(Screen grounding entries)

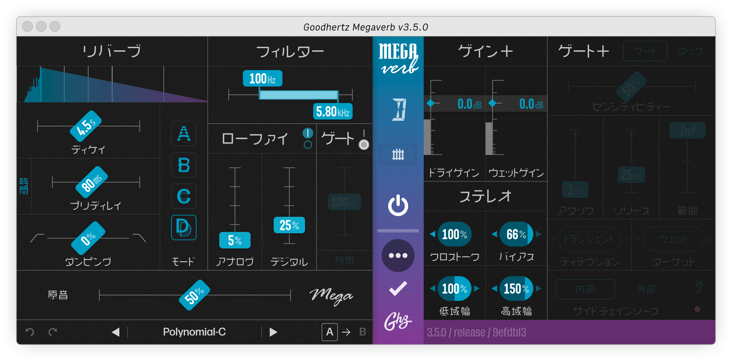The height and width of the screenshot is (361, 732).
Task: Click the 内部 sidechain source button
Action: click(x=585, y=289)
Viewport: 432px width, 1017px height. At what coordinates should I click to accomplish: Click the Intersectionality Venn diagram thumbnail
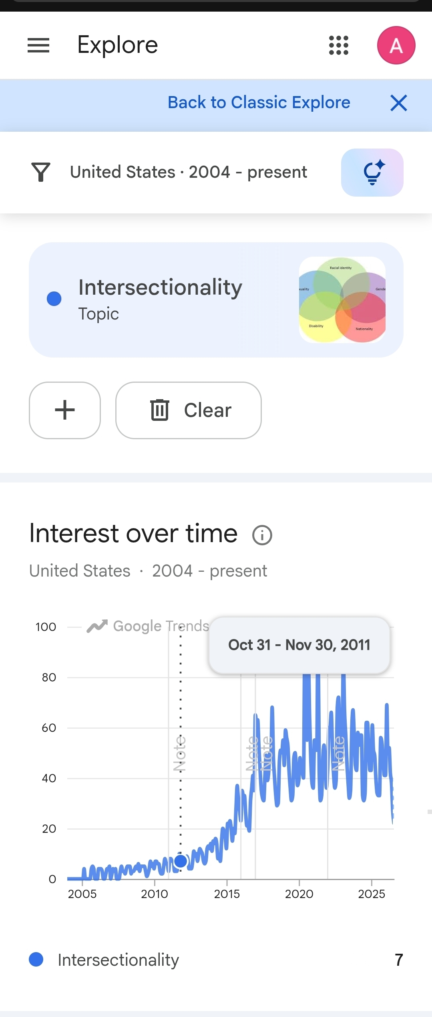click(x=342, y=299)
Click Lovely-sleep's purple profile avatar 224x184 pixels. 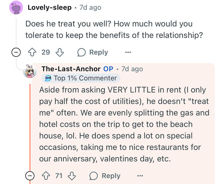coord(16,7)
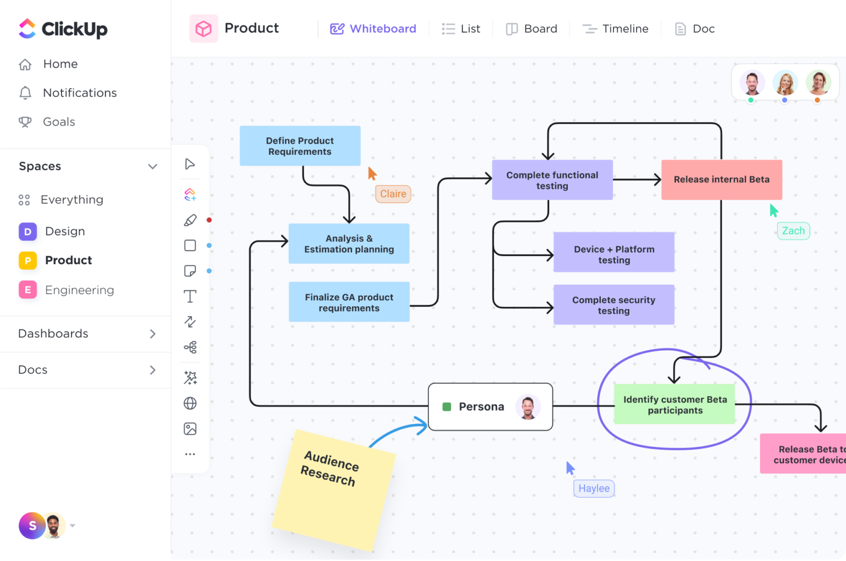Open the account switcher next to the avatar
Viewport: 846px width, 561px height.
(x=72, y=526)
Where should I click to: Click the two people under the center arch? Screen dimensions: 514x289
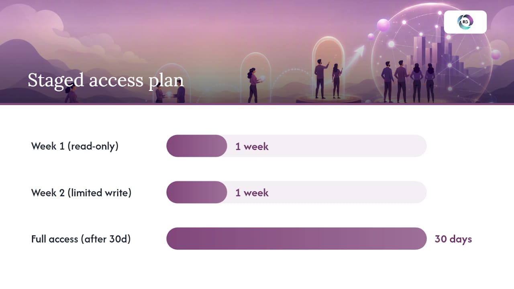[328, 79]
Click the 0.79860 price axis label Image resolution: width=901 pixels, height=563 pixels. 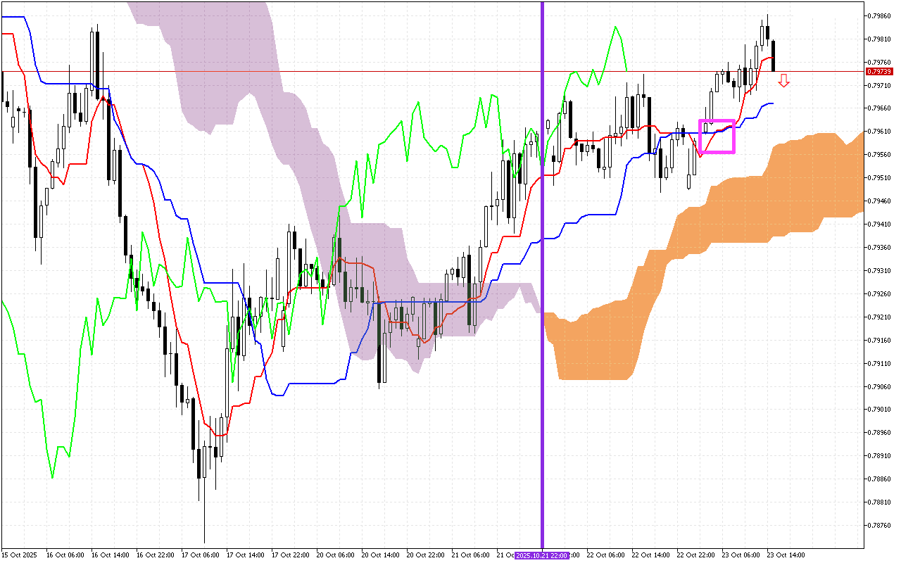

* [Directions for this task]: Scale the entries from the line with "Where should I" through the end of the entries, both ends included. Give those lines again, requests included, and multiply every coordinate in the answers by 1.25, rounding to whole numbers with halves rounded up. Leave the pictures out of your answer.

* [Solution to the exercise]:
Where should I click to: Click the two people under the center arch? Screen dimensions: 514x289
[410, 99]
Click the 0.79860 price axis label Image resolution: width=901 pixels, height=563 pixels. 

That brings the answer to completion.